→ ASSIGNMENT
Where does the string "computer" appear in the material? Copy each line that holds it.

→ RECORDS PROVIDED
_____

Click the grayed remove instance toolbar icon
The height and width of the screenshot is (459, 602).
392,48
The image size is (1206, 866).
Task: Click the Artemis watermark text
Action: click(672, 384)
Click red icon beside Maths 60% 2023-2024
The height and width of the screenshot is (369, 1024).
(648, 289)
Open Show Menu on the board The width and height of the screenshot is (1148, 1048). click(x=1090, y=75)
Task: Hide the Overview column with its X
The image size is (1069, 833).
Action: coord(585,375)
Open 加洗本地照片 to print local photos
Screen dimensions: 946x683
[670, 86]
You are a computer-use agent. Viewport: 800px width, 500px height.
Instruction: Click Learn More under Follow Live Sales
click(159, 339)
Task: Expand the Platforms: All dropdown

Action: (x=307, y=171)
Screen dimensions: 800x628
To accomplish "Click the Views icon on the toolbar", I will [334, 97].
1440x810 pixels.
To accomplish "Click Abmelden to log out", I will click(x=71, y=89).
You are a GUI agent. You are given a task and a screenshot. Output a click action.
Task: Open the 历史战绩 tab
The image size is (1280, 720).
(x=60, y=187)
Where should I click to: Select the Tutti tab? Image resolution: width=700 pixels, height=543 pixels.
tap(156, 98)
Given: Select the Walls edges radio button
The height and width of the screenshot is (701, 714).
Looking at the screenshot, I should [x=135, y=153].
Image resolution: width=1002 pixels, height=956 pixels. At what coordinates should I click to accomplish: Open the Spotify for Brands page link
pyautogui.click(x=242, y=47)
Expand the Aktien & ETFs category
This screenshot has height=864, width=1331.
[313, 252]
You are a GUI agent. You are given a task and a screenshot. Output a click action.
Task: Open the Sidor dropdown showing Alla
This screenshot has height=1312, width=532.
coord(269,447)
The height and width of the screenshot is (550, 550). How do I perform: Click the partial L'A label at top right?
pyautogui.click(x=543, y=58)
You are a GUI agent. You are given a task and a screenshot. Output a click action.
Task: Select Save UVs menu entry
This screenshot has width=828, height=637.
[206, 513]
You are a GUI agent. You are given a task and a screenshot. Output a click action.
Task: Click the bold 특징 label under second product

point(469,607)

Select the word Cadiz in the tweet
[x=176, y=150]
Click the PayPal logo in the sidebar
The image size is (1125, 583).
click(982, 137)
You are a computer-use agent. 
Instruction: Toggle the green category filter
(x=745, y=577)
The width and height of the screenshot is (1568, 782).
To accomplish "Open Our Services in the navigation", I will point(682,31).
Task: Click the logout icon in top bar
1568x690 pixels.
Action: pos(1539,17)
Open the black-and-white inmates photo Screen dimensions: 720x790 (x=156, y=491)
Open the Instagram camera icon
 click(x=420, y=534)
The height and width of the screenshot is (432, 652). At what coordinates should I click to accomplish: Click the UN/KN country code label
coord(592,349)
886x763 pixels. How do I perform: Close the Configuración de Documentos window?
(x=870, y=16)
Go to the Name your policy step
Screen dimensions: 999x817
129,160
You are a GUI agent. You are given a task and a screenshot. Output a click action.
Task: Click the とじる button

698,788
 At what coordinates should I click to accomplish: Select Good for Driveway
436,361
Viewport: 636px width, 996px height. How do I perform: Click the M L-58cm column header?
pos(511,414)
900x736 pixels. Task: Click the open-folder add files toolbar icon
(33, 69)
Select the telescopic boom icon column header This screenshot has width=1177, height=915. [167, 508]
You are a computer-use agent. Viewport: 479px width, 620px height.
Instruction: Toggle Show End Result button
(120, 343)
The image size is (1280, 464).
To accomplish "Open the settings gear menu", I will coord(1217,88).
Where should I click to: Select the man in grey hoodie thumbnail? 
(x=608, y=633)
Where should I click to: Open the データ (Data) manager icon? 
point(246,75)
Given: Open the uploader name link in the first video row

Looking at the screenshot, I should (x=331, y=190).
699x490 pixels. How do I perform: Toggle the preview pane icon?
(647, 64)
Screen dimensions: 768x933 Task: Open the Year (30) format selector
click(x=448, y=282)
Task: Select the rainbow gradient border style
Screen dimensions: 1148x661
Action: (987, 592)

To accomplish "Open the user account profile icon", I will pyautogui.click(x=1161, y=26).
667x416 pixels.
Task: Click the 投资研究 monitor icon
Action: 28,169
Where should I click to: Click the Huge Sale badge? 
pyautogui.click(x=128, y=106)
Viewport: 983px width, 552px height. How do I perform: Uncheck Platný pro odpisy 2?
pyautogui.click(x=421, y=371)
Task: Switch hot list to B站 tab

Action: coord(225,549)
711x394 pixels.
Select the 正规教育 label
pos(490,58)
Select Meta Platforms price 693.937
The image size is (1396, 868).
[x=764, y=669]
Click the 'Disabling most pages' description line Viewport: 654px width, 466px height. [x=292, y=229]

_____

→ EXPECTED OUTPUT
You are a computer-use agent. Viewport: 800px width, 500px height.
You are a computer-use agent. 
You are a computer-use agent. Viewport: 479px width, 620px height.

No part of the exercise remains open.